Background: A growing amount of data shows that CD4+CD25+ regulatory T
cells (Tregs) can induce transplantation tolerance by suppressing immune responses to allograft antigens. However, both the generation and the suppressive capacity of CD4+CD25+ Tregs can be substantially affected by different immunosuppressive drugs used in clinical transplantation. The goal of this study was to compare the effects of cyclosporine A and rapamycin on the induction and suppressive function of human CD4+CD25+Tregs in vitro.
Material/Methods: CD4+CD25+Tregs were induced in MLR in the presence of rapamycin (Treg-Rapa) or cyclosporine A (Treg-CsA). Tregs were identified by flow cytometry using anti-CD4, anti-CD25, anti-CTLA-4, anti-CD122, anti-GITR, anti-FOXP3 mAbs. Suppressive capacity of induced Tregs was evaluated by their capability to inhibit anti-CD3 Ab-triggered proliferation of PBMCs, as measured by flow cytometry. The concentration of TGF-a1 in culture supernatants was measured by ELISA.

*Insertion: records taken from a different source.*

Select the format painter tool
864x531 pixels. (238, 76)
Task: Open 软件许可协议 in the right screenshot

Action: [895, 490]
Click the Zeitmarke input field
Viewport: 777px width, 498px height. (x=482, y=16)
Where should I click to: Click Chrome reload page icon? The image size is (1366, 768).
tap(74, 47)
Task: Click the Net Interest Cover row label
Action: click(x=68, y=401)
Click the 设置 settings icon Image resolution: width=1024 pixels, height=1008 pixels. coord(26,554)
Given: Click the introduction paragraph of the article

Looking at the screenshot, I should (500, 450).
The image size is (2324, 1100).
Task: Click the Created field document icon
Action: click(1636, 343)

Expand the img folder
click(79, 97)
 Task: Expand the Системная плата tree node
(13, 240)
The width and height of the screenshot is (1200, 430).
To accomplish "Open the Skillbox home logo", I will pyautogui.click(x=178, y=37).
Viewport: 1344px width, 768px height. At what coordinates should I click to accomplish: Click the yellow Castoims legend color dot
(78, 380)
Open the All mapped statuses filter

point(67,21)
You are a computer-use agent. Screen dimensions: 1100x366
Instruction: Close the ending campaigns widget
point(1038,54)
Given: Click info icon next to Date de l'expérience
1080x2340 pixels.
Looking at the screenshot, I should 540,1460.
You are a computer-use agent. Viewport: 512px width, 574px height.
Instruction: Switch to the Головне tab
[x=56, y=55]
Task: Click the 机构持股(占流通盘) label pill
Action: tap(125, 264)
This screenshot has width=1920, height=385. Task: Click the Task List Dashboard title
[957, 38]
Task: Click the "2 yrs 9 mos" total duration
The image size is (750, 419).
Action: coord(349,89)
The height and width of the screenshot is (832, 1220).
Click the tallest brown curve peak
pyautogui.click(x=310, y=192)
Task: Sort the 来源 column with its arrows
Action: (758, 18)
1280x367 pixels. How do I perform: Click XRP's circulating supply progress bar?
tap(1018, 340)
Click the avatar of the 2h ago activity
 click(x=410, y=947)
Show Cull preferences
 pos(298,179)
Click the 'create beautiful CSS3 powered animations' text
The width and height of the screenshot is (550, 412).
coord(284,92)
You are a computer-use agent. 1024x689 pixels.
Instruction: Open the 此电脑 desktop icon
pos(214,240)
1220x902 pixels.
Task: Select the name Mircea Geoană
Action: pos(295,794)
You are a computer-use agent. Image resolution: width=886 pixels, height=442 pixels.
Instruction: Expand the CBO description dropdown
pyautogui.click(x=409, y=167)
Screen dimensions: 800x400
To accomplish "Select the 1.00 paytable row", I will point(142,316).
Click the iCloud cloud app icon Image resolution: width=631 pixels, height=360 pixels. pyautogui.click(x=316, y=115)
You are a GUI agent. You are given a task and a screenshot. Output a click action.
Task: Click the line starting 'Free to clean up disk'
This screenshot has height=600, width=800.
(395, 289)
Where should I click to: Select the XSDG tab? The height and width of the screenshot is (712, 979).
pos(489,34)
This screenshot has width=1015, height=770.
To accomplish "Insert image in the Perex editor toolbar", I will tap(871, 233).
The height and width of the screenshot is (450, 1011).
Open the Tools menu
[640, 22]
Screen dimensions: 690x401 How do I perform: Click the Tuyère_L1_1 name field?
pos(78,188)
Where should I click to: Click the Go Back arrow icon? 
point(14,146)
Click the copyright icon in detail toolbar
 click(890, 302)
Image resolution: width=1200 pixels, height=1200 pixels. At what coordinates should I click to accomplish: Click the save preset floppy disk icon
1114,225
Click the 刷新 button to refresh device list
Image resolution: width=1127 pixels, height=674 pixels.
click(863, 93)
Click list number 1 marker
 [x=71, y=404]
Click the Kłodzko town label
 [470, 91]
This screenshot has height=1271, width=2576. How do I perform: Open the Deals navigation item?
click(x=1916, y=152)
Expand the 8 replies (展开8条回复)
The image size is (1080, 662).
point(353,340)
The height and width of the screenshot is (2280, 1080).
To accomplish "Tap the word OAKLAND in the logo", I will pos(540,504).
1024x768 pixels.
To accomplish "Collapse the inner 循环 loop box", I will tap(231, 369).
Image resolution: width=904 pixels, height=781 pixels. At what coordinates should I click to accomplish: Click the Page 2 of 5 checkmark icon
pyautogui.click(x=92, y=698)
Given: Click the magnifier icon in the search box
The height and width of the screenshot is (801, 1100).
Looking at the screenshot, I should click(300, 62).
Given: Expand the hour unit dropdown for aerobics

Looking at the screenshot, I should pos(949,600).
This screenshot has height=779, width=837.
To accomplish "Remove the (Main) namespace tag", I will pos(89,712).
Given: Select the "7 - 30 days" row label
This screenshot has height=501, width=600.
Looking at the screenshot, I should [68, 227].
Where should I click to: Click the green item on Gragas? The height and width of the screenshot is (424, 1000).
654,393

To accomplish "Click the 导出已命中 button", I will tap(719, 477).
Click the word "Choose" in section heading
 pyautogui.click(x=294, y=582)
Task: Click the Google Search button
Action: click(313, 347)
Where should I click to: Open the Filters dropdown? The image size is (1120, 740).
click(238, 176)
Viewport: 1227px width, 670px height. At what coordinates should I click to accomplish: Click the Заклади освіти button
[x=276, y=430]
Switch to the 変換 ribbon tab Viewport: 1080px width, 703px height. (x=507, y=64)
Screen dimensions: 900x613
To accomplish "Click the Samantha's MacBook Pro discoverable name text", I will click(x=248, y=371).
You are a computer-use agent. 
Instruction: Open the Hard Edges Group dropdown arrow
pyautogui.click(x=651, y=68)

Results: Although both rapamycin and cyclosporine A suppressed the induction of CD4+CD25+Tregs during MLRs, this effect was significantly more pronounced in cells cultured with cyclosporine. On the other hand, only rapamycin significantly decreased the percentage of CD4+CD25+Tregs which expressed GITR, a negative regulator of Treg's suppressive capacity. Importantly, Treg-Rapa, unlike Treg-CsA, displayed significant supressive activity and were capable of inhibiting the proliferation of CD4+ T cells. This activity was likely mediated by TGF-α[sub]1[/sub].
Conclusions: Rapamycin, unlike cyclosporine A, doesn't inhibit the generation of functional CD4+CD25+Tregs. This implies that rapamycin could contribute to the development of transplantation tolerance by promoting the induction of functional CD4+CD25+Tregs. Moreover, our results suggest beneficial effects of combining rapamycin with Tregs.

Keywords: Immunosuppression